Os exames realizados neste sábado confirmaram a suspeita inicial: Raphinha tem uma lesão muscular na região posterior da coxa direita. A Confederação Brasileira de Futebol divulgou nota informando que o atacante seguirá um protocolo de tratamento intensivo sob acompanhamento da equipe médica da Seleção, mas não estabeleceu prazo para o retorno às atividades.

A ausência de uma previsão concreta ganha peso imediato por causa da tabela: o Brasil enfrenta a Escócia na próxima quarta-feira (24), em Miami, pela última rodada da fase de grupos. Caso a seleção avance, a programação mais provável aponta para um compromisso no dia 29 —o que mantém a janela de recuperação bastante apertada diante de um calendário de mata-mata.

No plano técnico, a indefinição sobre Raphinha complica a montagem do ataque. O jogador oferece ao time profundidade pelo lado direito e opções de cruzamento e transição rápida; sem ele, a comissão técnica precisa avaliar se mantém o mesmo desenho ou adapta a escalação a partir de alternativas no elenco. A situação testa a profundidade da equipe e a capacidade do treinador de ajustar o perfil ofensivo rapidamente.

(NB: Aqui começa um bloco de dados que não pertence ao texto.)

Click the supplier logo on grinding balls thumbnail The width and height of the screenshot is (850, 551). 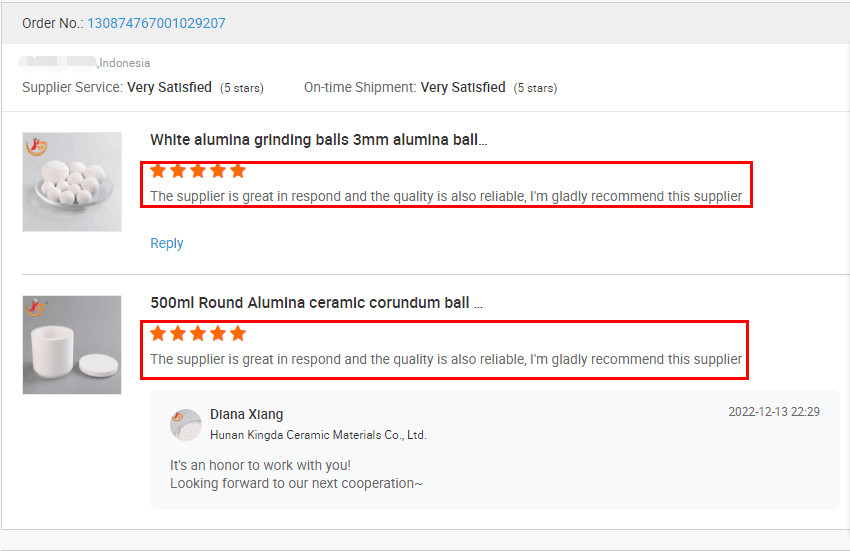pyautogui.click(x=37, y=146)
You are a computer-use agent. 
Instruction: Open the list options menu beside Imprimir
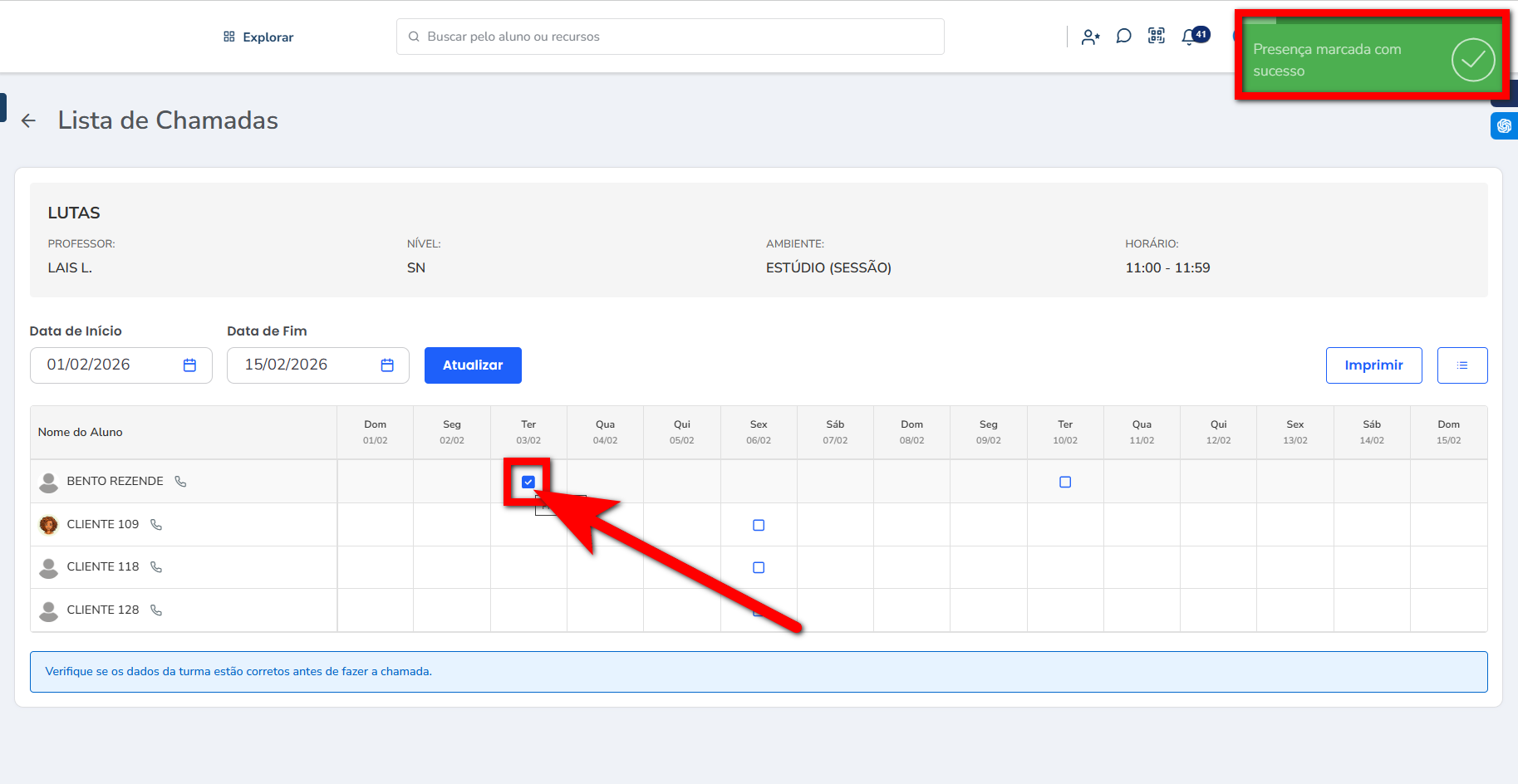[x=1462, y=365]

Do ponto de vista da gestão, a nota da CBF — clara sobre o diagnóstico, vaga quanto ao tempo de recuperação — aumenta a pressão sobre decisões médicas e técnicas nas próximas horas. A prioridade será evitar agravamento em um jogador que seria peça importante em fases decisivas; ao mesmo tempo, a seleção terá de preparar substitutos e cenários táticos com urgência.

A evolução clínica e os relatórios da comissão médica nos próximos dias serão determinantes para o desfecho. Até lá, a seleção convive com a perda de uma opção de velocidade e profundidade pelo lado direito, e a necessidade de soluções rápidas na montagem do ataque vira pauta central antes do duelo com a Escócia.